BEGIN

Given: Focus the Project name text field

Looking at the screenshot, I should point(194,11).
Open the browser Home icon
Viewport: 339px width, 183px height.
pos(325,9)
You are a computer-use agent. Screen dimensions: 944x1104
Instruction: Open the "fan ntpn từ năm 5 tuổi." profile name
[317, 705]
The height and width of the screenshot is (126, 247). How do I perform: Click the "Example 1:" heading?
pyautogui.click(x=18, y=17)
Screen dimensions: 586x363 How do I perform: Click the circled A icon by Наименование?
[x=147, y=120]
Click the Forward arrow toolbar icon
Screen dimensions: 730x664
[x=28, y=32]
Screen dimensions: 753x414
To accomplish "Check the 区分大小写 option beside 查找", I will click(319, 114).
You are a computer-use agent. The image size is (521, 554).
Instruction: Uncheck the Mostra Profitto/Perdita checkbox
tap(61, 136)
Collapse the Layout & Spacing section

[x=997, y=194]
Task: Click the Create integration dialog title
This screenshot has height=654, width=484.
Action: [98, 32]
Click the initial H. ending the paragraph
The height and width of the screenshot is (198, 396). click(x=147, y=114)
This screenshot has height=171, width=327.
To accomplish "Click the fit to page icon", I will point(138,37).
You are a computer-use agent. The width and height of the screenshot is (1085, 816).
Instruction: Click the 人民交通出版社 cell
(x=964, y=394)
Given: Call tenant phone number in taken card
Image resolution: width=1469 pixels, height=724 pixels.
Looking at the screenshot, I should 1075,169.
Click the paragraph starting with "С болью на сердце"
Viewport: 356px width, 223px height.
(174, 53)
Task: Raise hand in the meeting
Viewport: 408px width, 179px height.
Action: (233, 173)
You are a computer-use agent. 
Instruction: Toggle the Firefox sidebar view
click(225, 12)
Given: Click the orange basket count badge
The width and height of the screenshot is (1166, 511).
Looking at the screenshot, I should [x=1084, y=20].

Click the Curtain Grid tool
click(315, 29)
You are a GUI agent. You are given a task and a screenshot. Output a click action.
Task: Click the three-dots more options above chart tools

END

**What is expected**
Every record above is to be transcribed exactly.

**Result**
Given: Focus the Project name text field

Looking at the screenshot, I should point(194,11).
Open the browser Home icon
Viewport: 339px width, 183px height.
pos(325,9)
You are a computer-use agent. Screen dimensions: 944x1104
Instruction: Open the "fan ntpn từ năm 5 tuổi." profile name
[317, 705]
The height and width of the screenshot is (126, 247). How do I perform: Click the "Example 1:" heading?
pyautogui.click(x=18, y=17)
Screen dimensions: 586x363 How do I perform: Click the circled A icon by Наименование?
[x=147, y=120]
Click the Forward arrow toolbar icon
Screen dimensions: 730x664
[x=28, y=32]
Screen dimensions: 753x414
To accomplish "Check the 区分大小写 option beside 查找", I will click(319, 114).
You are a computer-use agent. The image size is (521, 554).
Instruction: Uncheck the Mostra Profitto/Perdita checkbox
tap(61, 136)
Collapse the Layout & Spacing section

[x=997, y=194]
Task: Click the Create integration dialog title
This screenshot has height=654, width=484.
Action: [98, 32]
Click the initial H. ending the paragraph
The height and width of the screenshot is (198, 396). click(x=147, y=114)
This screenshot has height=171, width=327.
To accomplish "Click the fit to page icon", I will point(138,37).
You are a computer-use agent. The width and height of the screenshot is (1085, 816).
Instruction: Click the 人民交通出版社 cell
(x=964, y=394)
Given: Call tenant phone number in taken card
Image resolution: width=1469 pixels, height=724 pixels.
Looking at the screenshot, I should 1075,169.
Click the paragraph starting with "С болью на сердце"
Viewport: 356px width, 223px height.
(174, 53)
Task: Raise hand in the meeting
Viewport: 408px width, 179px height.
Action: (233, 173)
You are a computer-use agent. 
Instruction: Toggle the Firefox sidebar view
click(225, 12)
Given: Click the orange basket count badge
The width and height of the screenshot is (1166, 511).
Looking at the screenshot, I should [x=1084, y=20].

Click the Curtain Grid tool
click(315, 29)
You are a GUI agent. You are given a task and a screenshot. Output a click action.
Task: Click the three-dots more options above chart tools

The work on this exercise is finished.